Why Are Twice as Many People Waiting in Jail for Traffic Offences?

The number of people on remand for traffic and vehicle offences has nearly doubled in a year, hitting levels not seen since 2009. What changed?

22 February 2026 Stats NZ AI-generated from open data

Key Figures

8,367
Remand prisoners (traffic offences), 2024
This is the highest figure since 2009 and represents a 77% increase from 2023.
+77%
Year-on-year increase
The number jumped from 4,734 in 2023 to 8,367 in 2024, nearly doubling in twelve months.
$2.8 million
Daily cost to taxpayers
At $338 per prisoner per day, holding 8,367 people on remand costs nearly $3 million daily before any conviction.
4,512
Lowest point (2021)
During COVID lockdowns, remand numbers dropped to their lowest in the dataset, then nearly doubled by 2024.

Why are 8,367 people sitting in remand for traffic and vehicle regulatory offences right now? That's the question posed by the latest data from Stats NZ, and the answer should concern anyone who thinks our justice system is focused on serious crime.

This isn't a gradual climb. It's a spike. Last year, 4,734 people were on remand for these offences. This year, that figure hit 8,367. That's a 77% jump in twelve months. (Source: Stats NZ, remand-prisoners)

To find numbers this high, you have to go back to 2009. Between 2020 and 2023, the figure held relatively steady, hovering between 4,500 and 6,800. Then something shifted.

Remand means waiting. These aren't convicted offenders serving sentences. They're people who haven't been to trial yet, sitting in custody because a judge decided they shouldn't be released. For traffic offences. Not violent crime. Not drug dealing. Driving violations.

The trajectory tells a story. In 2021, during COVID lockdowns, the number dropped to 4,512. That makes sense: fewer cars on the road, fewer violations, fewer remand prisoners. But 2024's surge isn't explained by more cars or more speeding tickets. The roads haven't suddenly become twice as dangerous.

What has changed is how the system treats these offences. Either police are charging more people, courts are denying bail more often, or the backlog is so severe that people are stuck waiting longer. Possibly all three.

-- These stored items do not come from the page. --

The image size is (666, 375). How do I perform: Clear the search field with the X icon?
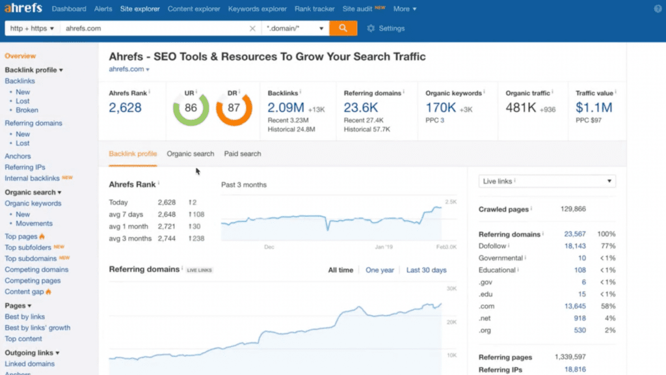click(252, 29)
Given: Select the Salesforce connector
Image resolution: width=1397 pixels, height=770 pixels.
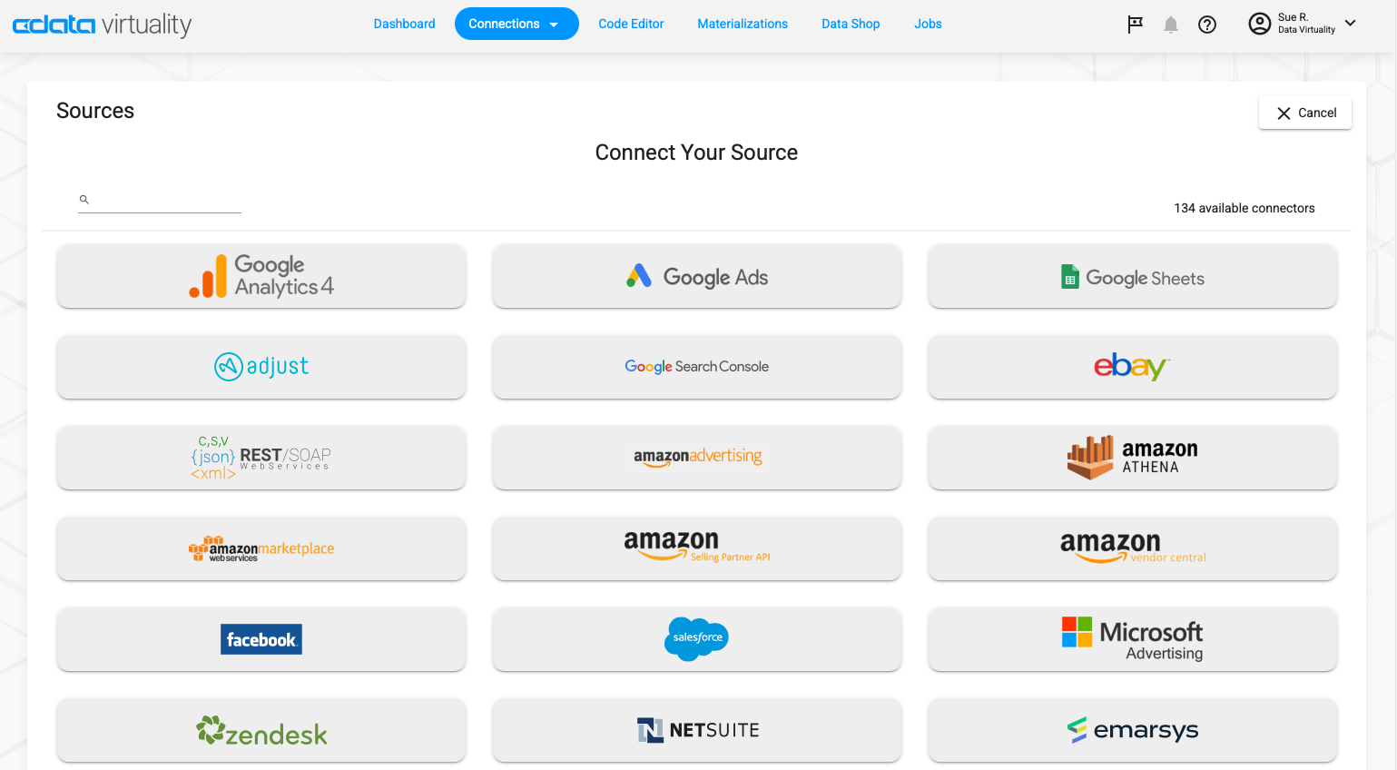Looking at the screenshot, I should coord(696,639).
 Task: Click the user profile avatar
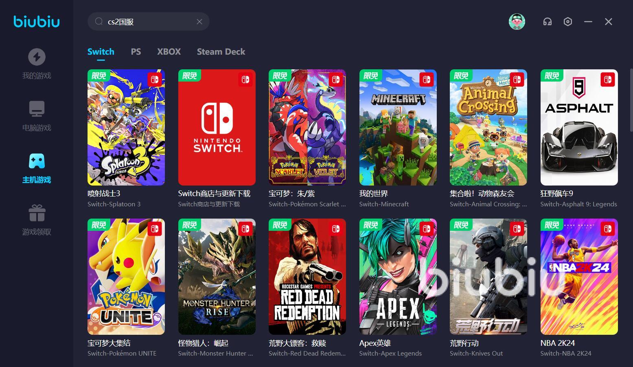tap(517, 22)
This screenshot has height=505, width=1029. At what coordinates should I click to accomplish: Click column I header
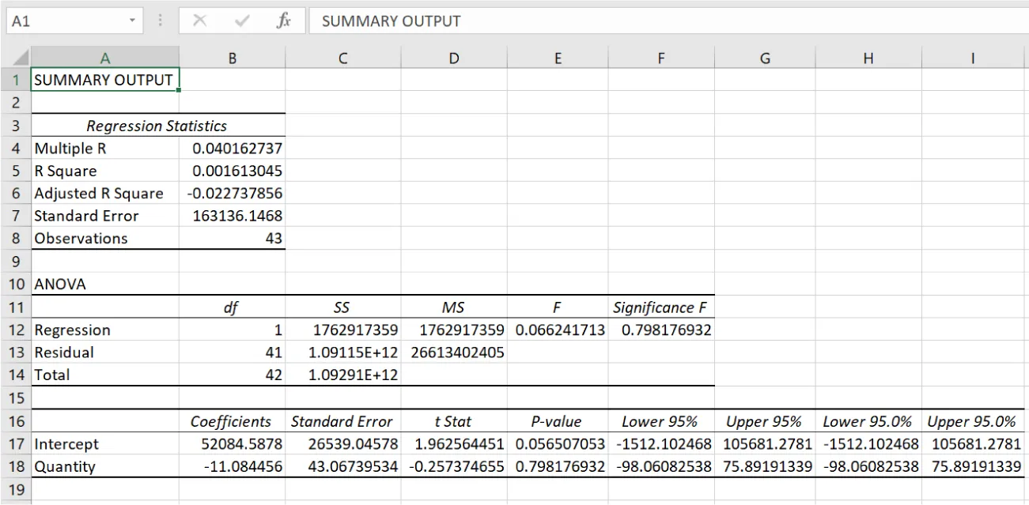point(971,57)
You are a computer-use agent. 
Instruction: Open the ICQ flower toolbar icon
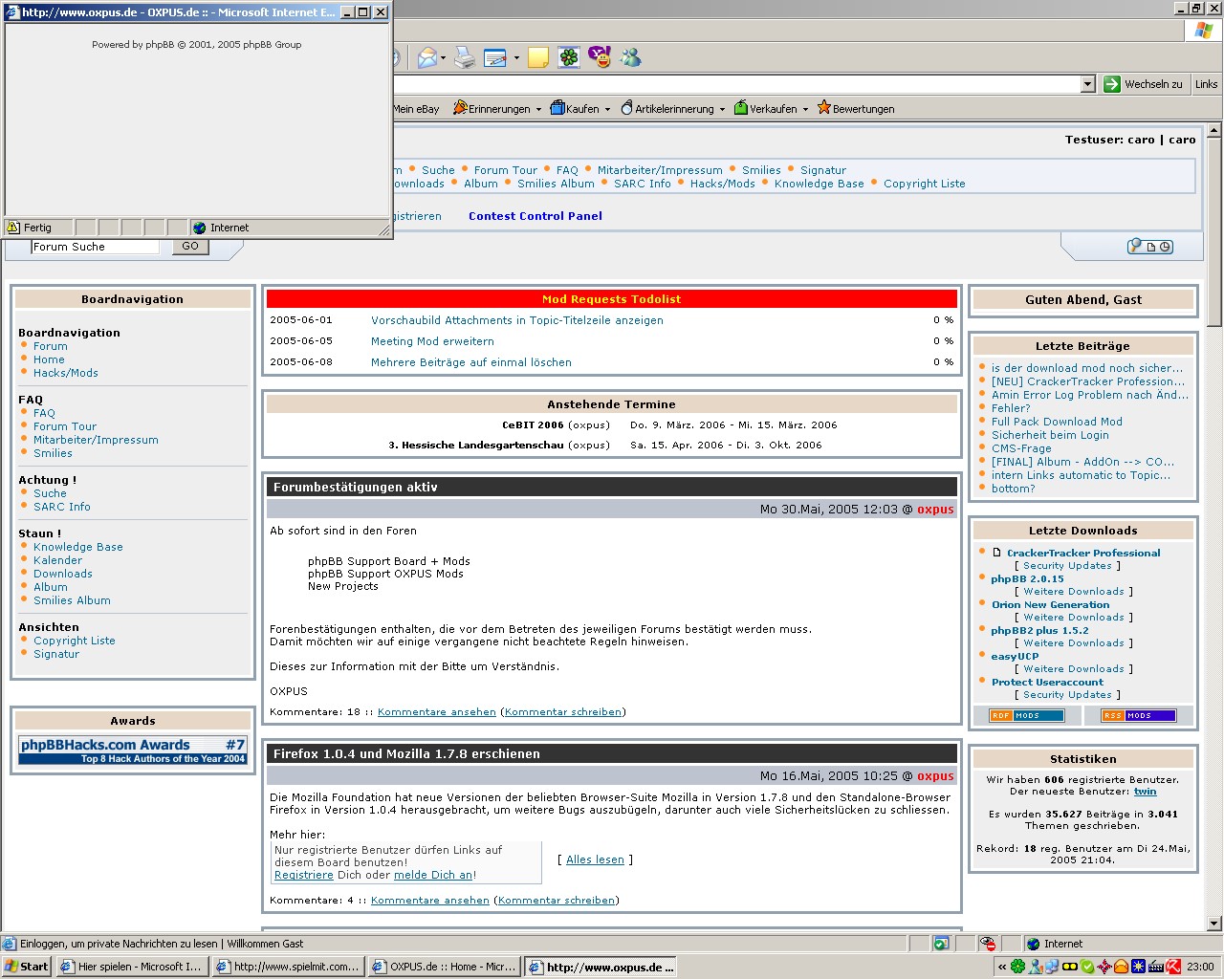click(x=569, y=58)
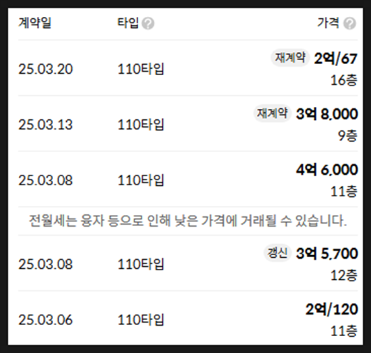Click the 16층 floor label

pos(344,80)
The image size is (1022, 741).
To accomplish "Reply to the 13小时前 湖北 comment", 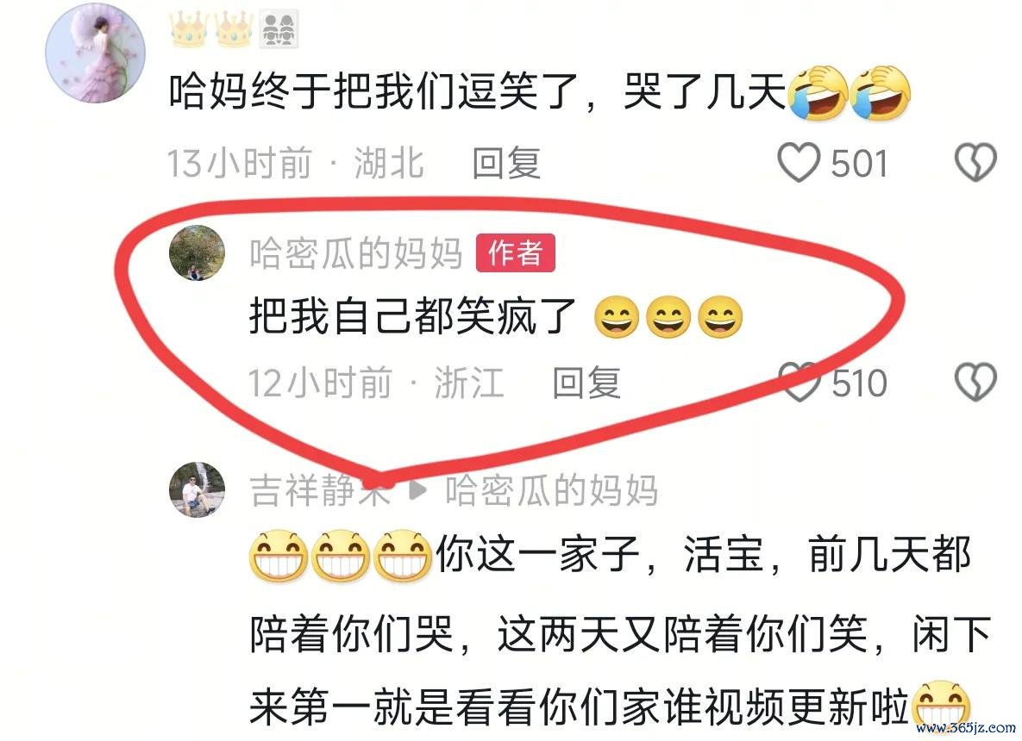I will click(x=506, y=163).
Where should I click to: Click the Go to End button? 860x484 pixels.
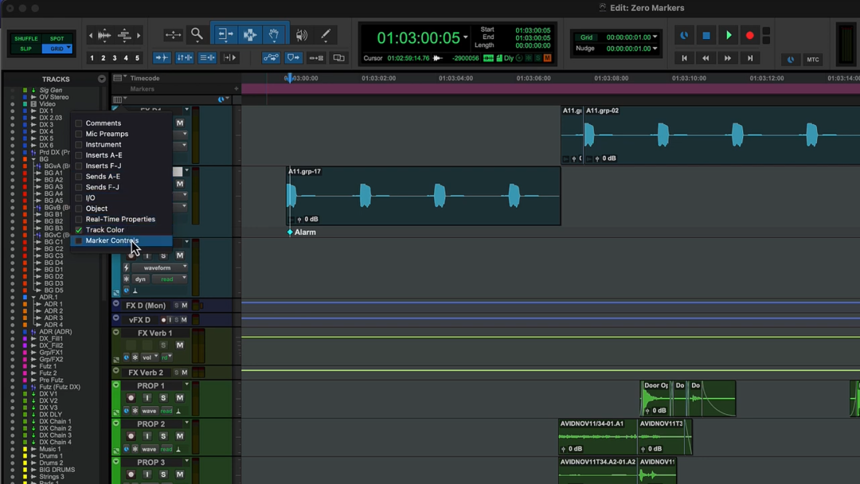pyautogui.click(x=749, y=58)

Here's the context that matters: remand is expensive. It costs taxpayers roughly $338 per day to keep someone in prison. Multiply that by 8,367 people, and you're spending $2.8 million every single day holding people who haven't been convicted of anything yet. For traffic offences.

The human cost is harder to quantify but no less real. Someone arrested for driving while disqualified might lose their job while waiting months for a court date. They might lose their housing. Their kids might end up in state care. All before a judge hears the case.

This isn't about being soft on crime. It's about asking whether remand makes sense for regulatory violations. If someone's a danger to the public, absolutely, keep them locked up. But if they're waiting in jail because the court system is overwhelmed and bail conditions are getting stricter across the board, that's a policy failure dressed up as public safety.

The data doesn't explain why this is happening. But it does show that it is happening, at a scale we haven't seen in fifteen years. Someone should ask what changed, and whether doubling the remand population for traffic offences is actually making anyone safer.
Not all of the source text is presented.